KSPI
- Stillwater, Oklahoma; United States;
- Frequency: 780 kHz
- Branding: Pete 94.3

Programming
- Format: Adult hits - Mainstream rock

Ownership
- Owner: Stillwater Broadcasting, LLC
- Sister stations: KGFY, KSPI-FM, KVRO

History
- First air date: June 1, 1947; 79 years ago

Technical information
- Licensing authority: FCC
- Facility ID: 63441
- Class: D
- Power: 250 watts days only
- Transmitter coordinates: 36°4′56″N 97°3′13″W﻿ / ﻿36.08222°N 97.05361°W
- Translator: 94.3 K232FI (Stillwater)

Links
- Public license information: Public file; LMS;
- Webcast: Listen Live
- Website: stillwaterradio.net/pete/pete-line-up

= KSPI (AM) =

KSPI (780 AM "Pete 94.3") is a commercial radio station in Stillwater, Oklahoma. It airs an adult hits - mainstream rock radio format and is owned by Stillwater Broadcasting, LLC. In morning drive time, KSPI carries the syndicated Todd-n-Tyler Radio Empire show from KEZO-FM in Omaha.

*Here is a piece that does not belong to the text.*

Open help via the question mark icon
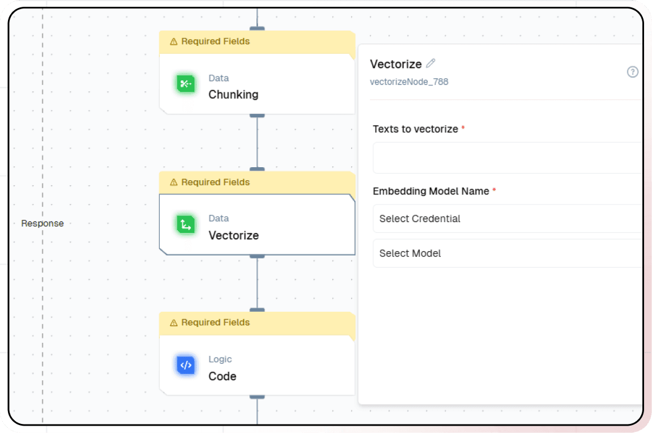This screenshot has width=652, height=433. (633, 72)
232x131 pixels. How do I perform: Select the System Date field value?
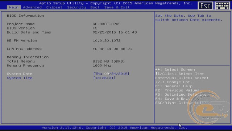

By day, KSPI is powered at 250 watts. Because 780 AM is a clear channel frequency reserved for Class A WBBM Chicago, KSPI must leave the air at night to avoid interference. Programming is heard around the clock on FM translator 94.3 K232FI.

==History==
KSPI signed on the air on June 1, 1947. In November, it added an FM station, KSPI-FM at 93.7 MHz.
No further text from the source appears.